** WORK REQUIRED **
Lines to restate from the data below: from the one containing "This screenshot has width=826, height=504." to the one containing "This screenshot has width=1568, height=777.", both included. Give them again exactly, and only them.

** DATA EXTRACT **
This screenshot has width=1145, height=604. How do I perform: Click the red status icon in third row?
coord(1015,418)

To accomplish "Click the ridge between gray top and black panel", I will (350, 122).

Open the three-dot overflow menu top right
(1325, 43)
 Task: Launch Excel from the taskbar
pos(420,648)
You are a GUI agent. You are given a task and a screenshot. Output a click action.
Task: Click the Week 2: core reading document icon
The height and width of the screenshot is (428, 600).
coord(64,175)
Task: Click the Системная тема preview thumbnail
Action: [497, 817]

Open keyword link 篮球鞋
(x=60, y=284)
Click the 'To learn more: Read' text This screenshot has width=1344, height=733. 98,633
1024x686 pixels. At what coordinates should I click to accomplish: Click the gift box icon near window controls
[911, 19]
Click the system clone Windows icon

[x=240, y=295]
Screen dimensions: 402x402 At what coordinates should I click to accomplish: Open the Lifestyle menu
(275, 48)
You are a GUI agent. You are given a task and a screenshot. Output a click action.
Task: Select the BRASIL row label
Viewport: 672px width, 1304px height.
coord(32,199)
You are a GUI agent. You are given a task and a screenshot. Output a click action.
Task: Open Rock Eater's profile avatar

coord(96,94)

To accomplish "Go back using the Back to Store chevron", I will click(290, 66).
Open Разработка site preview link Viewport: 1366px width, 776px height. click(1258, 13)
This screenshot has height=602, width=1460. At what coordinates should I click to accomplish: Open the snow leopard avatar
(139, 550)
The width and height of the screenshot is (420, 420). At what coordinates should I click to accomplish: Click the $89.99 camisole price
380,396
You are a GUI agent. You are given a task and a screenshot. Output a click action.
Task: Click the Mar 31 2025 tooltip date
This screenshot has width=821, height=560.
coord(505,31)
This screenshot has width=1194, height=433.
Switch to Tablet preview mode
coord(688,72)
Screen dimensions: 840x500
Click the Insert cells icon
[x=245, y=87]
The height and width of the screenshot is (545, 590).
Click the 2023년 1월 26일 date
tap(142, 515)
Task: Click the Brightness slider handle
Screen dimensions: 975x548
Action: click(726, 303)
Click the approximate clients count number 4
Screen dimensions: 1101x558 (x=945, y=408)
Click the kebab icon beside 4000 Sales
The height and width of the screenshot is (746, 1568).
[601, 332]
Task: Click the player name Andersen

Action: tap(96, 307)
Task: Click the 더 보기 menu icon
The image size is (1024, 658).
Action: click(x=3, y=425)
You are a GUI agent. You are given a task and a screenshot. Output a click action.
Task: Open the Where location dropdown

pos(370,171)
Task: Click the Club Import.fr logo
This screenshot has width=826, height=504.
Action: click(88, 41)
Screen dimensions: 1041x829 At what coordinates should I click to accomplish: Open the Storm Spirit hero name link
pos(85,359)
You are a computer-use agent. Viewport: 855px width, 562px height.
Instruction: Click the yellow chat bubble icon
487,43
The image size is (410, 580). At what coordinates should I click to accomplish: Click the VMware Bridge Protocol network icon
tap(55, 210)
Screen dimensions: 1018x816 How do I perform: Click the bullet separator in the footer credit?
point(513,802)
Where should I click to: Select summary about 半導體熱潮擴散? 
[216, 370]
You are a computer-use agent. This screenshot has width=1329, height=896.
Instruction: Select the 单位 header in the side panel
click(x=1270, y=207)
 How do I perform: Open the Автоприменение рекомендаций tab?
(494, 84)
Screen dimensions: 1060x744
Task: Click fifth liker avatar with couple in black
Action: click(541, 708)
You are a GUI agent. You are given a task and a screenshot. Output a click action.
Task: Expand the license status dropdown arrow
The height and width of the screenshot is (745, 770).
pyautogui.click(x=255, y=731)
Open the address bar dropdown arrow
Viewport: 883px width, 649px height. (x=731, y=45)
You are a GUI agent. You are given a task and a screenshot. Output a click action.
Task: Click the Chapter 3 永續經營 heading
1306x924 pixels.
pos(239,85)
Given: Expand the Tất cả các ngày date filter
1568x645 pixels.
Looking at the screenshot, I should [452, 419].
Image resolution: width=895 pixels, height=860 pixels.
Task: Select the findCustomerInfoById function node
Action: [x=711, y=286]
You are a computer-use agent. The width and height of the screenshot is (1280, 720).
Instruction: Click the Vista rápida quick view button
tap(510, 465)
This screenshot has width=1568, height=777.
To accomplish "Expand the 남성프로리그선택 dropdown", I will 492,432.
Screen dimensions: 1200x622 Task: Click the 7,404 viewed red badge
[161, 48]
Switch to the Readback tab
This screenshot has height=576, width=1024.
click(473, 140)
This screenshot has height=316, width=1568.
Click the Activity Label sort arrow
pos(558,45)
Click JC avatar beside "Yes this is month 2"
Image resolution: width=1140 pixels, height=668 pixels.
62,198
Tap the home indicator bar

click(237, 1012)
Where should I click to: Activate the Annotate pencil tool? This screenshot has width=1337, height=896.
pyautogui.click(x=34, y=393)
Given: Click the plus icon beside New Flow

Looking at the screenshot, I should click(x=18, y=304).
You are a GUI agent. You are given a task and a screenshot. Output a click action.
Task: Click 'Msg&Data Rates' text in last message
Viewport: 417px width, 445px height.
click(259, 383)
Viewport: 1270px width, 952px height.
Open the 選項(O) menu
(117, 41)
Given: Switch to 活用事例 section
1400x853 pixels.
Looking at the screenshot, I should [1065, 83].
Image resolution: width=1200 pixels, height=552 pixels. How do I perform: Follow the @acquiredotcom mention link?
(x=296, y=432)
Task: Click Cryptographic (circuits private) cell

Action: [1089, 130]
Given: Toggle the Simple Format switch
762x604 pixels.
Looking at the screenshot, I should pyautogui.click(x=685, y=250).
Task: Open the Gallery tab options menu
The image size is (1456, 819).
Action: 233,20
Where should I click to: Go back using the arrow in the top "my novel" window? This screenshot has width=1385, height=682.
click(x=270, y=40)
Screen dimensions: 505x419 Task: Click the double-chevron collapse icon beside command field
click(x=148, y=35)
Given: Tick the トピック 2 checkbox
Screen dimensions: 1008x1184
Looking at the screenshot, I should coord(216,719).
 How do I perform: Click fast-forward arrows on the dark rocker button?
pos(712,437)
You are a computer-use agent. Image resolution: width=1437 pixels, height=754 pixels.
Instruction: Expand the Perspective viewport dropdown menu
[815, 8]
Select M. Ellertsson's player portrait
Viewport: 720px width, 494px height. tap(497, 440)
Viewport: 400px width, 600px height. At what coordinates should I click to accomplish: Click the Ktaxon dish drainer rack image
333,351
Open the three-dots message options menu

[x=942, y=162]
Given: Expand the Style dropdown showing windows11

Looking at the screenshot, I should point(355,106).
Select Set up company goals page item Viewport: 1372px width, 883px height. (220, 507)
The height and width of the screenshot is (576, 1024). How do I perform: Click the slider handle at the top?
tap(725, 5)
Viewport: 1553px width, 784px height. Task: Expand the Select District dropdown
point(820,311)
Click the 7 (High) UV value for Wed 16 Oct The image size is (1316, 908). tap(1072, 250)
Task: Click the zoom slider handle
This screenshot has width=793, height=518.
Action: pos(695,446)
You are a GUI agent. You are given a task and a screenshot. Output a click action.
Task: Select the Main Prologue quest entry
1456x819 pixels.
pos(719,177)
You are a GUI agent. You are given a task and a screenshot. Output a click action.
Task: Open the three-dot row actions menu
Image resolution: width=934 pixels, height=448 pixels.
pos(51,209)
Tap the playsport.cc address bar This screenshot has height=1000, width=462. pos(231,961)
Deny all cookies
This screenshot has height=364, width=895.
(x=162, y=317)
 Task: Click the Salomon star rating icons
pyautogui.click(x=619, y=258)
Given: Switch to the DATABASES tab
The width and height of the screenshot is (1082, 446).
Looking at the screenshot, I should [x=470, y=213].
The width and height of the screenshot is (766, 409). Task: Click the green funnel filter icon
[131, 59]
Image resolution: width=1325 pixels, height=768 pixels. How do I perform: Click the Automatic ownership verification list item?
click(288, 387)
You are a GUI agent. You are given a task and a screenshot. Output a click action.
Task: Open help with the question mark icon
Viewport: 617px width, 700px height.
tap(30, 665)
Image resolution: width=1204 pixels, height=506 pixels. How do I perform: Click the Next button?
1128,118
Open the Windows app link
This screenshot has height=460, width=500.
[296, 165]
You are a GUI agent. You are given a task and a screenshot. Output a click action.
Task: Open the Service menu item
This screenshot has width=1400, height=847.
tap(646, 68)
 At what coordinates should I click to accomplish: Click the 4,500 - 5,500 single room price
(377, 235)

** EXERCISE ANSWER **
This screenshot has width=826, height=504.
Action: click(88, 41)
Screen dimensions: 1041x829 At what coordinates should I click to accomplish: Open the Storm Spirit hero name link
pos(85,359)
You are a computer-use agent. Viewport: 855px width, 562px height.
Instruction: Click the yellow chat bubble icon
487,43
The image size is (410, 580). At what coordinates should I click to accomplish: Click the VMware Bridge Protocol network icon
tap(55, 210)
Screen dimensions: 1018x816 How do I perform: Click the bullet separator in the footer credit?
point(513,802)
Where should I click to: Select summary about 半導體熱潮擴散? 
[216, 370]
You are a computer-use agent. This screenshot has width=1329, height=896.
Instruction: Select the 单位 header in the side panel
click(x=1270, y=207)
 How do I perform: Open the Автоприменение рекомендаций tab?
(494, 84)
Screen dimensions: 1060x744
Task: Click fifth liker avatar with couple in black
Action: click(541, 708)
You are a GUI agent. You are given a task and a screenshot. Output a click action.
Task: Expand the license status dropdown arrow
The height and width of the screenshot is (745, 770).
pyautogui.click(x=255, y=731)
Open the address bar dropdown arrow
Viewport: 883px width, 649px height. (x=731, y=45)
You are a GUI agent. You are given a task and a screenshot. Output a click action.
Task: Click the Chapter 3 永續經營 heading
1306x924 pixels.
pos(239,85)
Given: Expand the Tất cả các ngày date filter
1568x645 pixels.
Looking at the screenshot, I should [452, 419].
Image resolution: width=895 pixels, height=860 pixels.
Task: Select the findCustomerInfoById function node
Action: [x=711, y=286]
You are a computer-use agent. The width and height of the screenshot is (1280, 720).
Instruction: Click the Vista rápida quick view button
tap(510, 465)
This screenshot has width=1568, height=777.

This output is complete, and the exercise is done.